Quello che cerco di descrivere non è un fenomeno di omologazione che nasconde le differenze, semmai il suo contrario. Capita a noi pugliesi di vivere una stagione unitaria proprio mentre si esaltano le differenze e nessuna gens pugliese prevale sull’altra. Lascio agli economisti la difficile fatica di indicare le proposte per dare prospettive ai diversi territori e per riequilibrare ciò che il processo storico ha reso ingiusto. Resta il dato della nascita di un nuovo protagonismo pugliese che non possiamo disperdere. E’ per questo che penso che la proposta di istituire la regione Salento faccia soprattutto male ai salentini.

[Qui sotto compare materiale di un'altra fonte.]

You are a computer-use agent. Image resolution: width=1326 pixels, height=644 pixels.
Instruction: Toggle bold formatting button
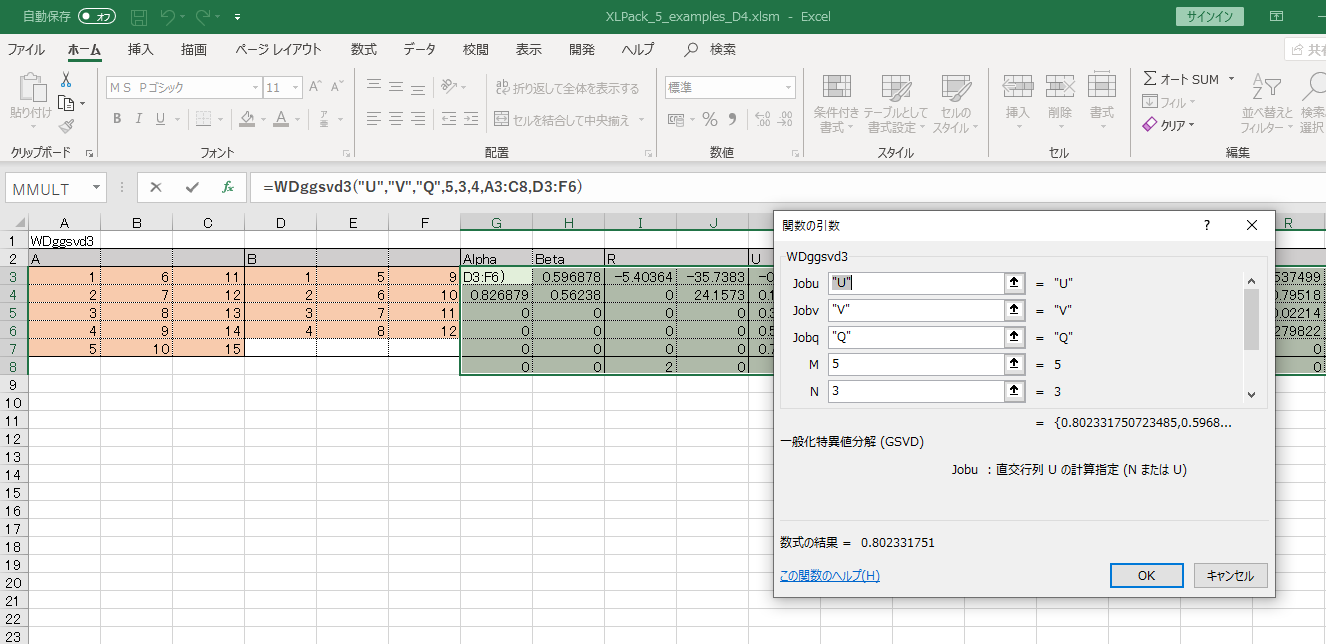[x=117, y=120]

Soprattutto perché divide ciò che il processo storico ha unito, perché produce nuove divisioni (perché Taranto o Brindisi devono accettare la guida leccese?), perché indebolisce mentre le tendenza è verso la creazioni di aggregati forti che diano spazio a vivaci realtà più piccole. Se il federalismo sarà una buona cosa la Puglia ha bisogno di restare unita, se si rivelerà un drammatico errore a maggior ragione dal disastro usciremo meglio se la Puglia non avrà perso la forza che deriva dall’intrigo dei suoi legami.

Capisco le ragioni di chi oppone a questo considerazioni il dossier sull’eccessivo predominio dei baresi. Sono barese di famiglia tarantina e mi hanno sempre infastidito le mire egemoniche dei miei concittadini. Ma è fondato questo sentimento che spinge verso la secessione, non esprime piuttosto una cultura della sconfitta proprio nel momento in cui il concetto di pugliesità si è allargato in modo così impetuoso? Ci sono troppi cattivi maestri che spingono le nostre comunità a guardare all’indietro, al sogno delle piccole patrie invece che alla apertura coraggiosa verso nuovi mondi e nuove culture.

La straordinarietà culturale del Mezzogiorno che i leghisti non comprenderanno mai sta proprio nel fatto che nel periodo storico peggiore per il Sud, l’identità meridionale viene percepita come un valore da gran parte della nostra gente anche al Nord. La politica non l’ha ancora capito ma azzardo l’ipotesi che presto si affaccerà sulla scena nazionale   una nuova protesta meridionale che cerca solo di essere canalizzata e soprattutto di non cadere preda del ribellismo. Il Salento deve guardare al Sud non al proprio ombelico. Deve tendere il braccio verso l’altra sponda dell’Adriatico invece di impegnarsi nel braccio di ferro con Bari. E’ il momento delle grandi ambizioni non dei sogni minoritari.